Le gouvernement néerlandais insiste sur une responsabilité partagée : protéger les œuvres, prévenir les trafics et, lorsque la provenance est illicite, faciliter le retour à l’État d’origine. Ce positionnement rejoint l’agenda africain de restitution défendu par l’Union africaine depuis sa déclaration de Nouakchott de 2018.
Un chef-d’œuvre pharaonique volé durant le Printemps arabe
Sculptée il y a environ 3 500 ans, la pièce représente un dignitaire de la XVIIIᵉ dynastie, sous le règne de Thoutmosis III. Selon l’Inspection néerlandaise de l’information et du patrimoine, elle aurait quitté l’Égypte en 2011 ou 2012, au plus fort des troubles politiques liés au Printemps arabe, moments où les sites archéologiques ont été vulnérables.
Repérée dix ans plus tard dans les allées feutrées de la foire The European Fine Art Foundation à Maastricht, l’œuvre fut retirée de la vente après que le marchand, informé des investigations, l’a remise volontairement aux autorités. Pour Le Caire, la restitution marque une victoire dans la lutte contre les réseaux qui exploitent les périodes d’instabilité.
Le Grand Egyptian Museum, vitrine du patrimoine africain
L’ouverture du complexe de 1,2 milliard de dollars, imaginé dès 1992 mais retardé par la conjoncture, offre à l’Égypte la plus vaste institution muséale d’Afrique. Quelque 100 000 artefacts, dont l’intégralité du trésor de Toutânkhamon, y trouvent un écrin pensé pour attirer sept millions de visiteurs annuels.
Au-delà de son aura touristique, le musée se veut plateforme d’études avancées sur la conservation. Des partenariats avec l’UNESCO et des universités africaines sont en discussion pour former une génération d’experts capables de documenter les biens restitués et de renforcer la diplomatie du patrimoine sur l’ensemble du continent.
Scénarios : vers une nouvelle ère de restitutions
Les égyptologues espèrent que le mouvement lancé par les Pays-Bas fera jurisprudence. Dans leur viseur : la Pierre de Rosette présentée au British Museum. Le ministère égyptien des Antiquités étudie déjà la constitution d’un dossier diplomatique, moins conflictuel que judiciaire, misant sur la pression de l’opinion publique internationale.
Pour l’Afrique, chaque retour nourrit un effet domino. Les pays sahéliens, frappés par l’insécurité, envisagent de réclamer des artefacts médiévaux présents en Europe. À terme, la Banque africaine de développement pourrait financer des centres régionaux de conservation, articulant restitution et développement économique.
Acteurs clés de la restitution
Côté néerlandais, l’Inspection du patrimoine a mené l’enquête, soutenue par le parquet national spécialisé dans le trafic culturel.
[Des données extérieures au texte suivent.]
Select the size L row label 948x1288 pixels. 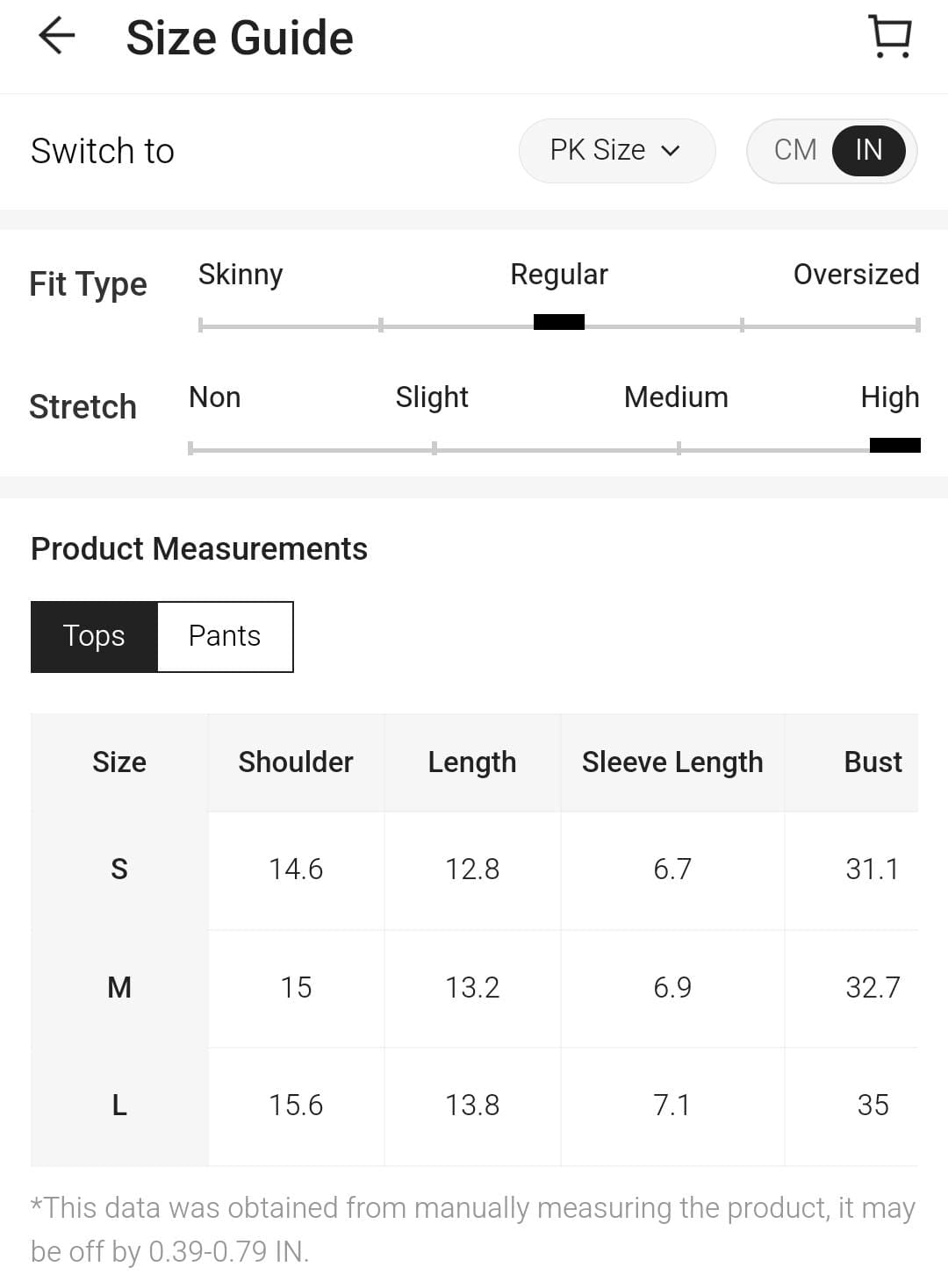pos(119,1105)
La European Fine Art Foundation, soucieuse de préserver sa réputation, a collaboré sans réserve. Au Caire, le Conseil suprême des antiquités a coordonné les vérifications de provenance, tandis que l’ambassade d’Égypte à La Haye a préparé les démarches protocolaires.
Calendrier de remise officielle
Selon les autorités néerlandaises, la remise devrait intervenir « d’ici la fin de l’année » lors d’une cérémonie à La Haye. Le chef-d’œuvre rejoindra ensuite les réserves climatisées du Grand Egyptian Museum pour une campagne de restauration estimée à six mois.
L’inauguration publique de la sculpture est programmée pour le début de la prochaine saison touristique. Les autorités égyptiennes comptent capitaliser sur cet événement pour relancer le secteur, sévèrement touché par la pandémie, et afficher la capacité de l’Afrique à protéger, étudier et exposer son propre patrimoine.